Author: Daniel J. Walkowitz
Publisher: UNC Press Books
Published: 2003-07-11
Total Pages: 440
ISBN-13: 0807861200
DOWNLOAD EBOOKPolls tell us that most Americans--whether they earn $20,000 or $200,000 a year--think of themselves as middle class. As this phenomenon suggests, "middle class" is a category whose definition is not necessarily self-evident. In this book, historian Daniel Walkowitz approaches the question of what it means to be middle class from an innovative angle. Focusing on the history of social workers--who daily patrol the boundaries of class--he examines the changed and contested meaning of the term over the last one hundred years. Walkowitz uses the study of social workers to explore the interplay of race, ethnicity, and gender with class. He examines the trade union movement within the mostly female field of social work and looks at how a paradigmatic conflict between blacks and Jews in New York City during the 1960s shaped late-twentieth-century social policy concerning work, opportunity, and entitlements. In all, this is a story about the ways race and gender divisions in American society have underlain the confusion about the identity and role of the middle class.
Author: T. H. Watkins
Publisher: Macmillan
Published: 2000-09
Total Pages: 612
ISBN-13: 9780805065060
DOWNLOAD EBOOKDraws from oral histories, memoirs, local newspaper reports, and scholarly texts to tell the story of America's Great Depression in the words of people who lived through it.

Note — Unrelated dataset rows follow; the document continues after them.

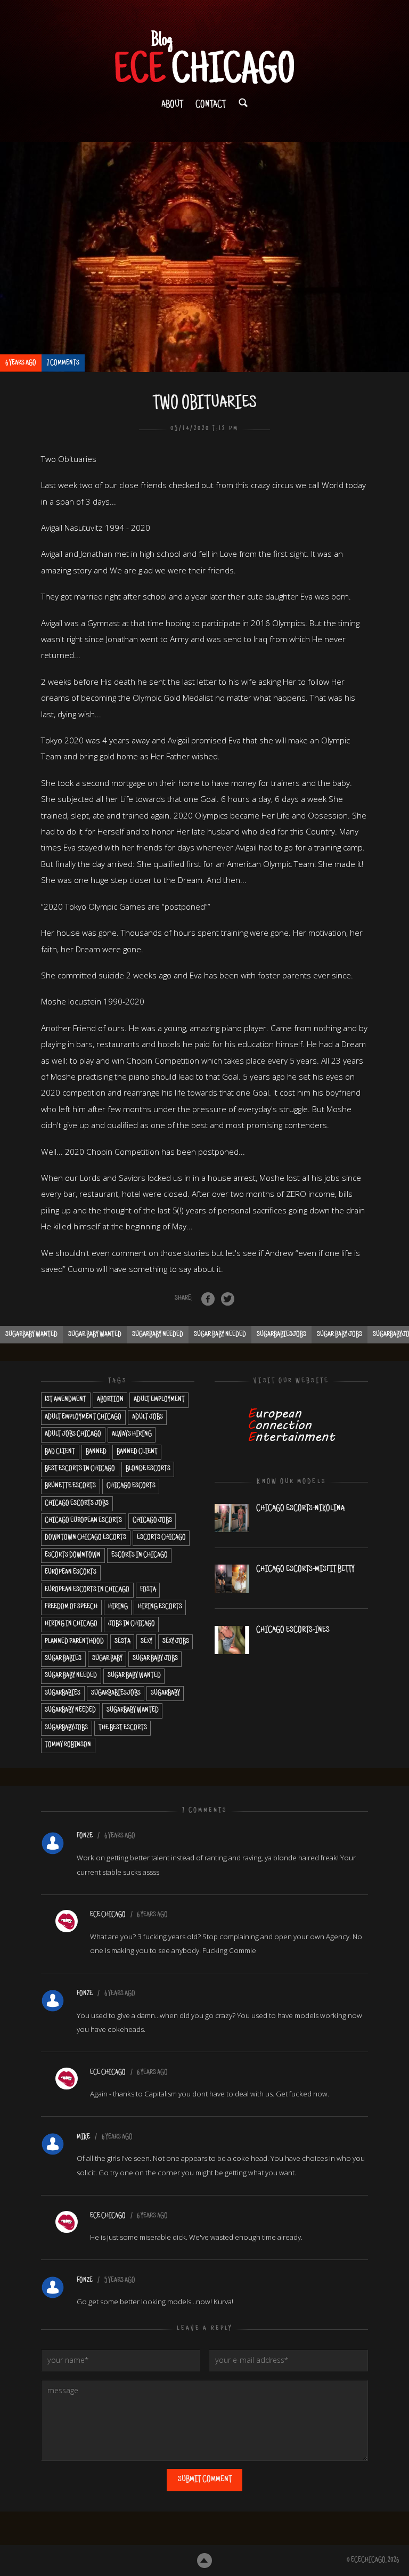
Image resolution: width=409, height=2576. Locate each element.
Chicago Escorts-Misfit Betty (305, 1569)
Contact (210, 104)
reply (357, 1836)
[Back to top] (204, 2561)
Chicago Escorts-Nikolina (300, 1508)
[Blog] (204, 57)
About (172, 104)
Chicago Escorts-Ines (293, 1630)
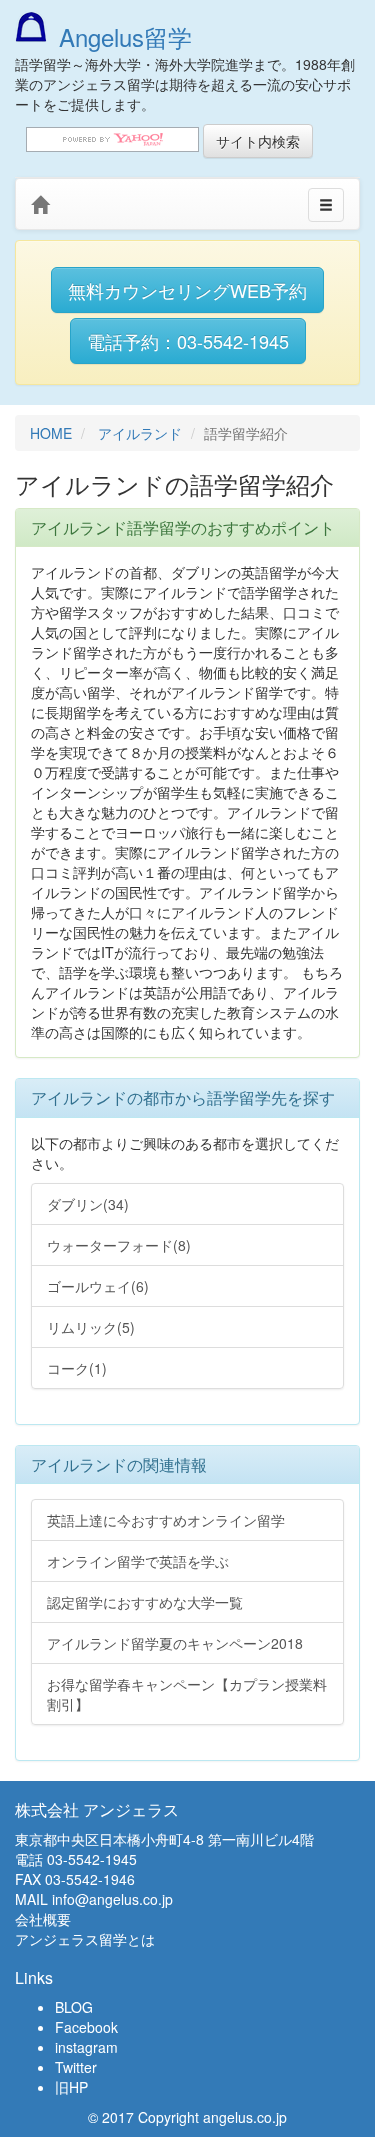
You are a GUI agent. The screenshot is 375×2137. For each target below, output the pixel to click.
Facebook (86, 2027)
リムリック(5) (91, 1327)
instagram (86, 2047)
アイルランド (140, 433)
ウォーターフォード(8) (119, 1245)
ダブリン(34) (88, 1204)
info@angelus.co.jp (112, 1899)
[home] (40, 205)
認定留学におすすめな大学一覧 (145, 1602)
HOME (51, 433)
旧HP (71, 2087)
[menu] (326, 205)
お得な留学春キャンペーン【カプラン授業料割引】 (187, 1694)
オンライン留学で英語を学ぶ (138, 1561)
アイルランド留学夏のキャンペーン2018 (175, 1643)
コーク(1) (77, 1368)
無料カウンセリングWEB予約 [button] (187, 290)
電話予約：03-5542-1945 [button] (188, 341)
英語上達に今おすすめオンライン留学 (166, 1520)
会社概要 (43, 1919)
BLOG (74, 2007)
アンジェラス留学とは (85, 1939)
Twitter (76, 2067)
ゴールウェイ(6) (98, 1286)
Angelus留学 (125, 36)
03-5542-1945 (92, 1859)
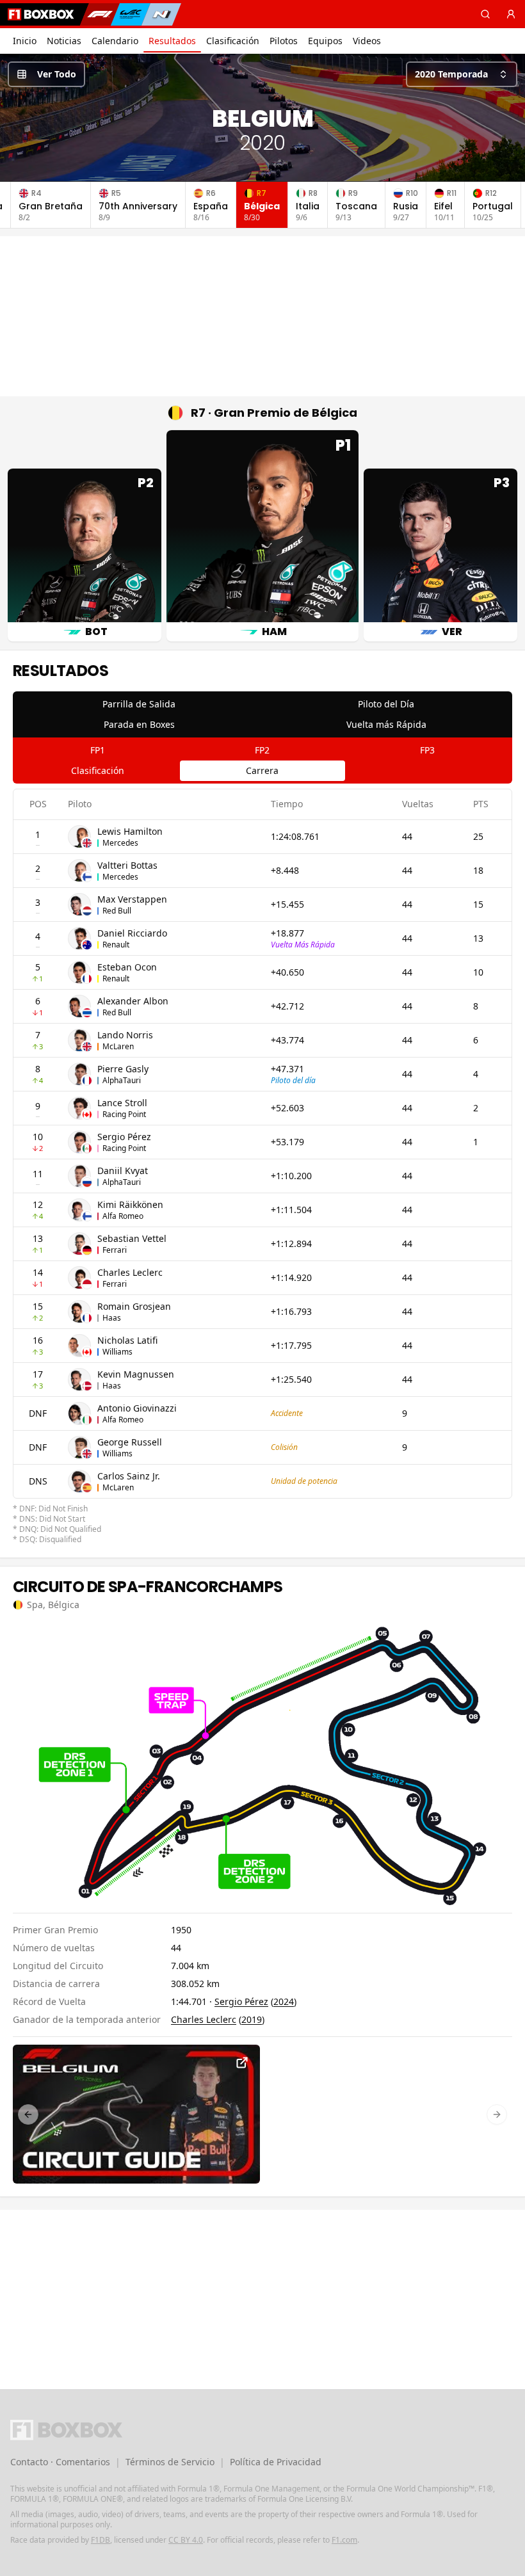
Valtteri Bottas (127, 865)
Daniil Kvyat (122, 1170)
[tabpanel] (262, 1167)
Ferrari (114, 1249)
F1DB (100, 2539)
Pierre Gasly (123, 1069)
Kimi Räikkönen (130, 1204)
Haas (111, 1317)
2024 (283, 2001)
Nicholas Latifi (127, 1340)
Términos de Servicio (169, 2462)
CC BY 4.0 (185, 2539)
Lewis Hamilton (130, 831)
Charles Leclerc (130, 1272)
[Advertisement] (262, 316)
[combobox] (461, 74)
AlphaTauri (121, 1080)
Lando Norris (125, 1035)
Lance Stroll (122, 1103)
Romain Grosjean (134, 1306)
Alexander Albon (132, 1001)
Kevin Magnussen (135, 1374)
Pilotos (284, 41)
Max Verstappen (132, 899)
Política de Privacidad (275, 2462)
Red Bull (116, 910)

Author: Meckler Publishing
Publisher: Westport : Meckler
Published: 1990
Total Pages: 456
ISBN-13:
DOWNLOAD EBOOKAuthor: Theodore J. St. Antoine
Publisher:
Published: 1998
Total Pages: 588
ISBN-13:
DOWNLOAD EBOOKAuthor: Paula Hamilton
Publisher: Temple University Press
Published: 2009-08-21
Total Pages: 320
ISBN-13: 1592131425
DOWNLOAD EBOOKOral history is inherently about memory, and when oral history interviews are used "in public," they invariably both reflect and shape public memories of the past. Oral History and Public Memories is the only book that explores this relationship, in fourteen case studies of oral history's use in a variety of venues and media around the world. Readers will learn, for example, of oral history based efforts to reclaim community memory in post-apartheid Cape Town, South Africa; of the role of personal testimony in changing public understanding of Japanese American history in the American West; of oral history's value in mapping heritage sites important to Australia's Aboriginal population; and of the way an oral history project with homeless people in Cleveland, Ohio became a tool for popular education. Taken together, these original essays link the well established practice of oral history to the burgeoning field of memory studies.